Avery is less effusive about modular synthesis. “I fully respect the world of modular and I think people who can master it can make unbelievable sounds,” he says. “From my limited experience, I find my patience runs out too quickly. If I can’t get at least halfway to where I want relatively quickly then I become frustrated. For me, it’s about getting ideas out, and that takes priority over labouring over a sound for two days. I generally have a rule in the studio which is that if a track has not taken some kind of shape within a day then it’ll probably get discarded. Stuff gets worked on for much longer than that, but if a skeleton of a track hasn’t formed within that time, then it doesn’t often work for me.”
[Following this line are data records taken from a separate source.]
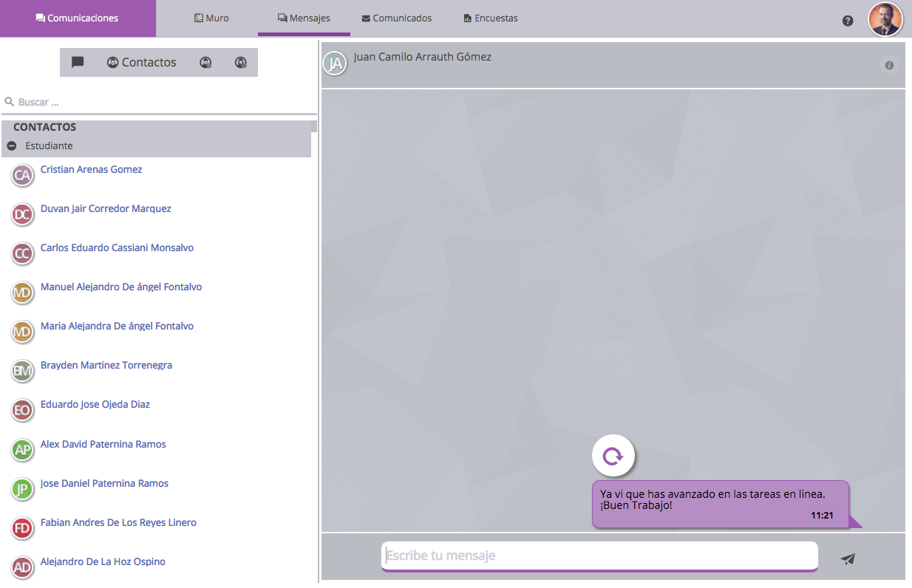Click the magnifier icon beside Buscar
The height and width of the screenshot is (588, 912).
[x=10, y=102]
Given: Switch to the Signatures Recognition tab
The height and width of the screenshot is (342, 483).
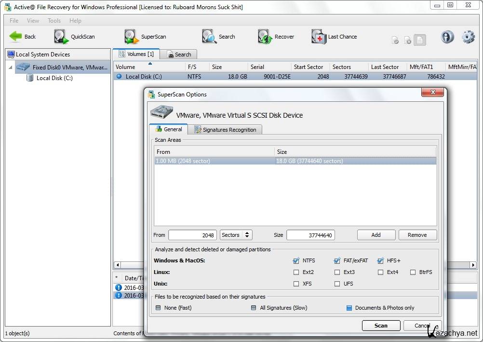Looking at the screenshot, I should point(225,130).
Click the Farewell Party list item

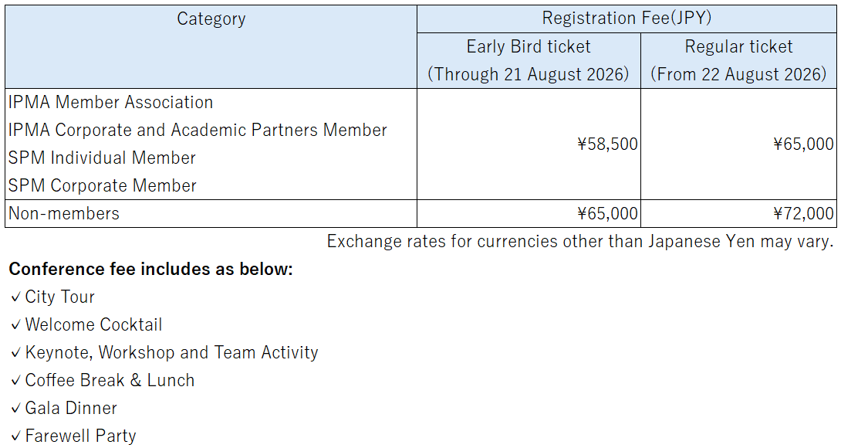pos(73,436)
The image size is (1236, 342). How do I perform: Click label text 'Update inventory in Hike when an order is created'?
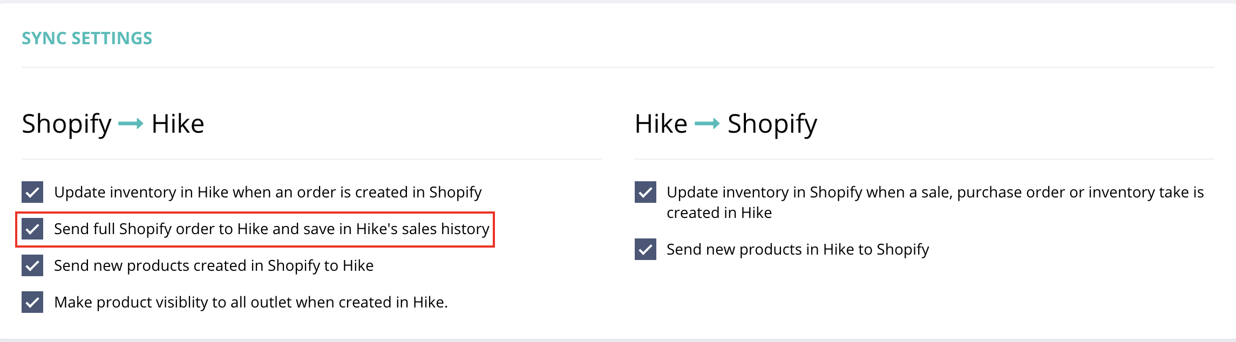pyautogui.click(x=268, y=192)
He is heavily into creating atmosphere, though. Some of this is supplied by the contact mic he uses to record the sound of passing boats on the water, or whatever is going on outside his studio, a technique he’s been using for the past few years. “That’s become a really big part of the sound, just creating atmosphere,” he says. “Turning it into an atmosphere or a hiss or a kind of fog that can sit over the record. It’s not something you can always pinpoint sonically, but you can feel it, and when you take it away a track can feel empty.”

Daniel Avery
Image: Sam Neill for MusicTech

Additionally, Avery makes a feature out of something that music tech school – “which I have not attended” – traditionally teaches students to hide: the hiss of old equipment. “Instead of hiding things that might feel like mistakes, I push those to the front, pushing the hiss, pushing the distortion, pushing the atmosphere that an old bit of equipment can throw up; that’s really important to me.”
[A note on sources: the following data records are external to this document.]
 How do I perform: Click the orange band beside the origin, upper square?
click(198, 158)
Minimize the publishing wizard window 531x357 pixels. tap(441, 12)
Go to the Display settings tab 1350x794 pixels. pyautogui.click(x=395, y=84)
Now, Avery is taking the album – and that atmosphere – out on the road, with live shows in Paris, London and Glasgow. The first taste of Ultra Truth, though, came in the shape of Lone Swordsman, which Avery made in honour of his friend Andrew Weatherall, who died in February 2020. Weatherall was revered during his lifetime and his cultural importance has only been amplified since his untimely passing. Avery’s track sounds like the presence of an absence, all loss and warmth and shades of Weatherall’s Smokebelch II, released in 1993 as Sabres of Paradise. It’s a sonic expression of grief and gratitude, all wrapped up together.

Daniel Avery
Image: Sam Neill for MusicTech

Weatherall was a big reader and shared recommendations with Avery. One of those was London Fog: The Biography, by Christine Corton. “It’s about the history of the fog over London, particularly in Victorian times, and how it informs a lot of art and culture that has come out of it. What I took from that – and this is a very Andrew teaching – is that you can’t help but be who you are,” he says. “The best thing about Andrew, for me, and the legacy he left behind, was the idea to always be yourself when producing and to realise that trends come and go, styles fade in and out, but if you can produce something that sounds like you, whatever genre it comes from, you’re doing alright.
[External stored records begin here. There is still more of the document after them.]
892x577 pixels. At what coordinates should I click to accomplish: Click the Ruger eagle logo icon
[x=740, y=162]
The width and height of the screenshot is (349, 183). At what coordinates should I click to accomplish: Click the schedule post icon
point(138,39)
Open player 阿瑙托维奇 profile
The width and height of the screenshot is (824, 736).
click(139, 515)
“Anyone who met Andrew would understand that he would not have considered himself any kind of mentor or teacher or anything like that. He’d scoff at that idea. Instead, he just led by example, just by being himself at all times and allowing his voice to be heard in the music, whatever form that took. It could have been post-punk or a chugging psychedelic club record or something that contained some spoken-word. It was always him, and you could tell straight away. That’s what I think his legacy is, and that’s what I’ve taken from him.”

Avery is drawn back to his shipping container studio, and the view from inside. “It’s a very spiritual feeling to simply put a record on and sit and watch, and remind yourself that making music is important. But ultimately just to sit and be is far more important.”

Daniel Avery’s Ultra Truth is out now.